There is
something different about poverty in the D.R. and poverty in the U.S. – but I
can’t quite put my finger on what it is.
These two pictures
show places that are directly across from one another in my neighborhood. The
place on the top is a large, fancy house in a fancy neighborhood. And the
place on the bottom is an open field…where I think a guy has created a home. I walked past this place for 3 months before
I noticed that it was more than just a field of rusted cans, plastic bags, and
chickens.
First, I noticed
that there was a rusted sheet of zinc propped on its side, and smoke rising from
behind it – a kitchen I think. Then I
saw an old plastic chair under a tree and palm tree leaves spread on the
ground –a bed? Most days at lunch time,
he has guests – the guy who rides the bike selling ice cream and a motorcycle
taxi driver. Sometimes, there’s a bowl
of fruit or plantains on the curb – income?
I have two
points. First, for a long time, I didn’t
see this person or his home because I didn’t have to. I went from point A to
point B focused on my own plan. My own destination. Second, poverty in the D.R. is “in your face”
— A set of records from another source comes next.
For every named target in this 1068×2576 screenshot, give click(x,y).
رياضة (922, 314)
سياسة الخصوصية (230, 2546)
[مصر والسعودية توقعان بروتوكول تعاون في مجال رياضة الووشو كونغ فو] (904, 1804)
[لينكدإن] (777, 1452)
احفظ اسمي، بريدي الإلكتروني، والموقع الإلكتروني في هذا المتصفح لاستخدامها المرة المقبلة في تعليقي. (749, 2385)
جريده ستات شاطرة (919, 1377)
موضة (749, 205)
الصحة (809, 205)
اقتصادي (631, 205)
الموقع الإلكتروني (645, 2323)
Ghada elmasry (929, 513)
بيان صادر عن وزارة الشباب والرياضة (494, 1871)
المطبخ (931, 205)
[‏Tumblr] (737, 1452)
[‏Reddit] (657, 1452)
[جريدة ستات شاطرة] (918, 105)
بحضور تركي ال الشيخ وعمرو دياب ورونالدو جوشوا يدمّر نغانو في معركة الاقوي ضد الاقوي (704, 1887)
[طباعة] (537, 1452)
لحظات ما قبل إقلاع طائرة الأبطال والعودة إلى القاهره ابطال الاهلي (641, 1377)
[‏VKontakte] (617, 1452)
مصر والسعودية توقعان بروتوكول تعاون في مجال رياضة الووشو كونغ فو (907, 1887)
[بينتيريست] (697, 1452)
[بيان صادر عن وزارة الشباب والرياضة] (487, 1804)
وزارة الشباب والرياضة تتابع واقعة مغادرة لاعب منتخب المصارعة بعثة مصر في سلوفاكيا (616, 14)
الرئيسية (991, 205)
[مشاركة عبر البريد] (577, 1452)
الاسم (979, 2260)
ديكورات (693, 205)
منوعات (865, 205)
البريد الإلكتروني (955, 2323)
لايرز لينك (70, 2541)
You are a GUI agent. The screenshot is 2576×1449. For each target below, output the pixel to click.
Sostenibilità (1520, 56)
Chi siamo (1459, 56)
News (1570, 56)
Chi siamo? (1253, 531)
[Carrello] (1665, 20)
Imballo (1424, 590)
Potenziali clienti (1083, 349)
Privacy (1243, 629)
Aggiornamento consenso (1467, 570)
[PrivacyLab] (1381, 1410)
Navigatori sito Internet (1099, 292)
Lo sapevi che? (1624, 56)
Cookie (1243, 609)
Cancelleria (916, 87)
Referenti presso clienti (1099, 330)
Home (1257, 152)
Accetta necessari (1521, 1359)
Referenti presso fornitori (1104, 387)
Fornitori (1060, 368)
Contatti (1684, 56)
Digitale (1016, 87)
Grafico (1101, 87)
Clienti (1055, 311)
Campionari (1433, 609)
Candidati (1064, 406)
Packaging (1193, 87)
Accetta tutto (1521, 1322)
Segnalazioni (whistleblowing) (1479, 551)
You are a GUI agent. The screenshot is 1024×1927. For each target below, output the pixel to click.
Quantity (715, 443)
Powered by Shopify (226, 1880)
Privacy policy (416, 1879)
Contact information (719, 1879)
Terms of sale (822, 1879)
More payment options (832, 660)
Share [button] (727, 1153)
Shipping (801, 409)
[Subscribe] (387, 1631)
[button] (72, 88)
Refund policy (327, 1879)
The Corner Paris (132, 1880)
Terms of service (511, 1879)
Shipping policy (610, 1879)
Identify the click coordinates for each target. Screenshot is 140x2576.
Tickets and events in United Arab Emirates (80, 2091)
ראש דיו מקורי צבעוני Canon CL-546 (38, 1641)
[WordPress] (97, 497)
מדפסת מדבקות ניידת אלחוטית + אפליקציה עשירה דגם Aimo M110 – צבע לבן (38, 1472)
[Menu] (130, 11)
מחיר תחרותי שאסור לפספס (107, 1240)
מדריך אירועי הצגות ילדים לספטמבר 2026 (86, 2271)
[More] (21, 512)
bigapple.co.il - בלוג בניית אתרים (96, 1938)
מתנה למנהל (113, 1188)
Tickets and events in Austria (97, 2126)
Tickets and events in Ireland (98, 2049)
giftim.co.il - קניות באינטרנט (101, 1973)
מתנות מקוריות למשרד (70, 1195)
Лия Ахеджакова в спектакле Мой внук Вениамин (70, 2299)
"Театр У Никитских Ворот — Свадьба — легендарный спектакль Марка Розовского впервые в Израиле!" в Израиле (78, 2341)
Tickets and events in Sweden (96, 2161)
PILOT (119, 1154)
in many places whether you want to see it or not. Young boys with torn cloths and worn faces
carrying tin cans and shoe-shining kits ask to clean your shoes. Or to wash
your car windows. Or to watch your car while you get groceries. Or they just ask for
a few pesos.
I mean, it’s
interesting that this guy lives (or spends an extensive amount of time) in this field in a nice neighborhood and the
neighborhood association hasn’t mobilized to get him kicked out. Granted, there
is still segregation in Dominican neighborhoods, but here, the rich and the
poor have to interact. Or, I should say,
the rich have to interact with the poor (the converse may not be true…).
So maybe limited
interaction between the rich and the poor makes U.S. poverty different.
Maybe our poverty
in the U.S. is neatly sequestered in dilapidated communities that we don’t have
to drive through, ever. Maybe our poverty invokes feelings like guilt and blame – or just
blame. Many Americans believe in individual causes for poverty: the poor are
just not working hard enough. Maybe our poverty is too closely connected to
criminalized, pathologized black and brown bodies.